**Extract to read**
Gubernatorial candidate McKenna talks education during Vancouver visit

AG praises nLight program, criticizes collective bargaining

By Stevie Mathieu, Columbian Assistant Metro Editor
Published: April 16, 2012, 5:00pm

McKenna highlights help for struggling homeowners

Republican gubernatorial candidate Rob McKenna made a stop in Vancouver on Monday to talk to nLight Corp. President Scott Keeney about the company’s program to prepare high school students for high-demand fields such as math and physics.

Keeney told McKenna that his nonprofit, dubbed nConnect, has a Science, Technology, Engineering and Mathematics education program that brings volunteers into the classroom to encourage students to enroll in Advance Placement college prep classes in those high-demand subjects.

NLight makes high-power, high-performance lasers used in part to manufacture consumer electronics such as smartphones and tablets.

During the conversation, McKenna said public schoolteachers’ collective bargaining agreements and salary rules in some instances can hinder education. He also said rising health care costs for state employees are “cannibalizing” the money Washington should be spending to improve its education system.

“We have to stop running the education system for the adults and start running it for the kids,” said McKenna, who serves as the state’s attorney general.

The state Supreme Court in January ordered the Legislature to make progress toward fully paying for basic education by 2018. As a result, K-12 education has been a focus for state lawmakers this year.

McKenna brought up the $13.2 million National Math and Science Initiative grant that Washington schools had to reject because the terms of the grant clashed with the collective bargaining agreements between teachers and schools. The grant would have increased pay to teachers who participated in the program.

McKenna said the state is shifting to a “knowledge-based economy,” where there is a higher demand for job candidates with post-secondary education. -McKenna said everyone should go to some sort of college after high school, be that a university, community college or technical college.

McKenna also said college tuition should stop increasing, and policymakers should look to branch campuses such as Washington State University Vancouver when working on programs to bolster STEM education.

NConnect’s STEM program has linked more than 100 Southwest Washington high school students with the workplaces of Clark County companies including Frito-Lay, Micropump, Reliance Investing and SEH America. The program has more than 200 volunteers, Keeney said, and it is showing success at various schools, including those that have a higher rate of students receiving free and reduced-price school lunches.

**Exercise details**
Extend the news article about Rob McKenna's Vancouver visit with nLight, picking up after its final sentence. The listing that follows comes from a separate source.

**Dataset section**
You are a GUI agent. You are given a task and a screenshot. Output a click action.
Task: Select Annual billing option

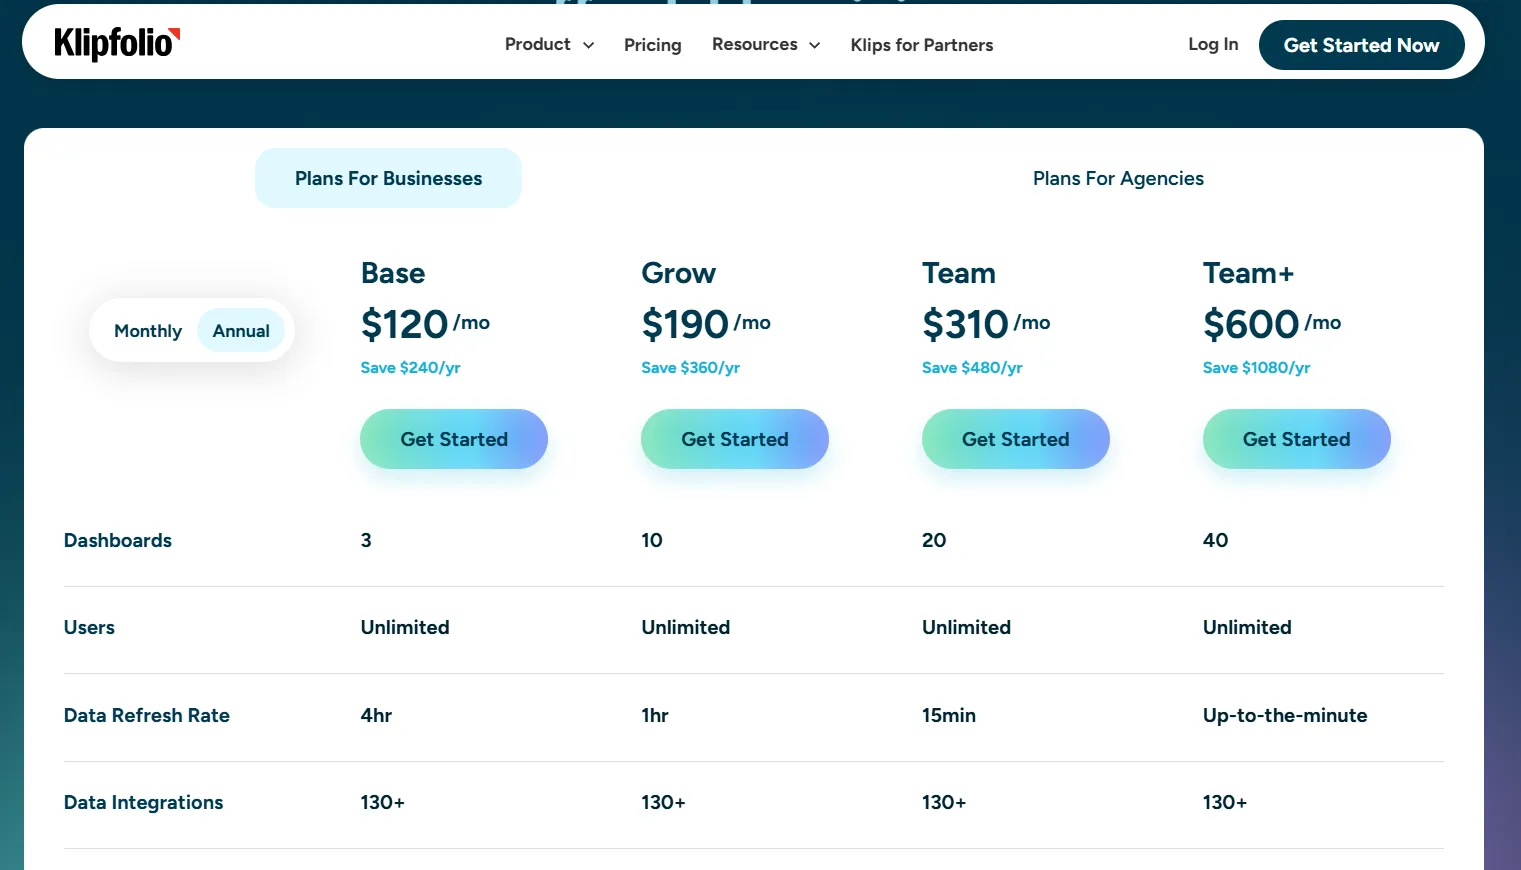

**Task response**
“That’s impressive, no matter how you slice it,” McKenna told Keeney.

He later praised the idea of bringing industry professionals into schools to participate in extracurricular teaching. “You’re giving (students) another adult role model and mentor.”

McKenna also said there is a negative connotation associated with making teachers “teach to a test,” but it’s a good idea to enroll more students into STEM-related AP classes and have their teachers prepare them for the AP test. Teaching to a test isn’t bad, if the test prepares a student for college, he added.

He also expressed frustration with the number of students who need to take remedial classes upon entering community college because it shows they weren’t adequately prepared in high school.

“It’s like a do-over,” -McKenna said. “It’s just ridiculous.”

The nConnect nonprofit, which was founded in 2005, isn’t alone in its mission, and the focus on science, technology, engineering and math isn’t new. Nationally, some leaders in business, government and academia have pointed to the need to boost the U.S. workforce by preparing more people for employment in so-called STEM fields.

NLight was founded in Seattle in 2000, but soon relocated to Vancouver to take advantage of the area’s semiconductor amenities. The company has about 400 employees — about 200 in Vancouver, 100 in Hillsboro, Ore., and the rest in other parts of the world.

McKenna’s Democratic opponent for governor, former U.S. Rep. Jay Inslee, will visit Vancouver today to receive an endorsement from local firefighters, as well as tour Pacific Coast Shredding’s scrap metal facility.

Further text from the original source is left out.